5. Though there are provisions made to ensure the enforcement of the Act, these do
not seem to be very practicable. For instance, according to Dr. D. R. Singh (Department
of Criminal and Correctional Administration, T.I.S.S.), the number of persons
convicted in 1988 was 586, which figure came down to 239 in 1988. In contrast,
the number of acquittals (170 in 1986) went up to 446 in 1988, thus evidencing the
loopholes in enforcement of the Act. The offences under the N.D.P.S. seem bailable
and are, thus, in favour of offenders.
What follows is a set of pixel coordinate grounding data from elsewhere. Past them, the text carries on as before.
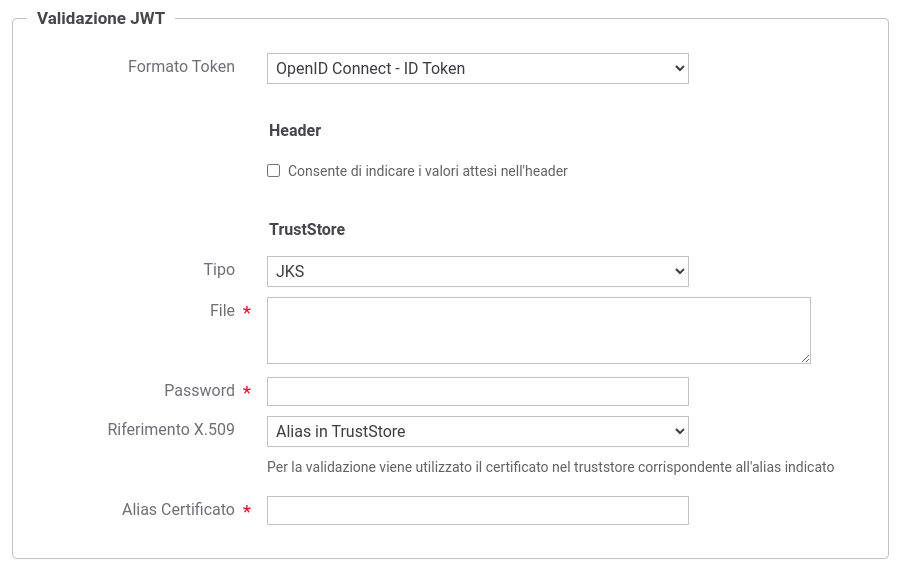The image size is (900, 569).
Task: Click the TrustStore section heading
Action: coord(307,229)
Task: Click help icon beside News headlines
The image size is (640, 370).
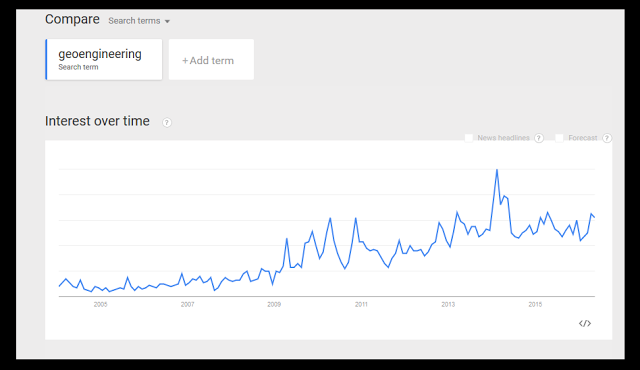Action: pos(539,138)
Lack of witnesses further augments this problem.
In addition, although co-ordination of various offices and officers is stressed in the Act,
this is, in reality, lacking, especially in preventive education and treatment.
6. The Act says the government may set up centres for identification or treatment of
addicts and to train personnel to work in such centres. But neither is it obligatory on
the government to do so, nor has any time-frame been given within which the
government shall do this. This makes this provision as good as void. This is the reason
why, so far, very few such centres have been set up by the government.
7. The Act does not take into consideration the role of N.G.O.s in this field. This is
unfortunate considering that most of the work in this field is being done by N.G.O.s.

124 Russell Pinto
Notwithstanding these drawbacks, the Act is commendable in preventing the spread
of drug abuse and trafficking. However, the desired aim of the Act is far from being
achieved even after 4 years of its enforcement. The necessary infrastructure does
not seem to have been provided when the Act was enforced. May be all concerned
officers and judiciary should have been specially trained to understand the aims and
implications of the Act, a fact which should have ensured the success.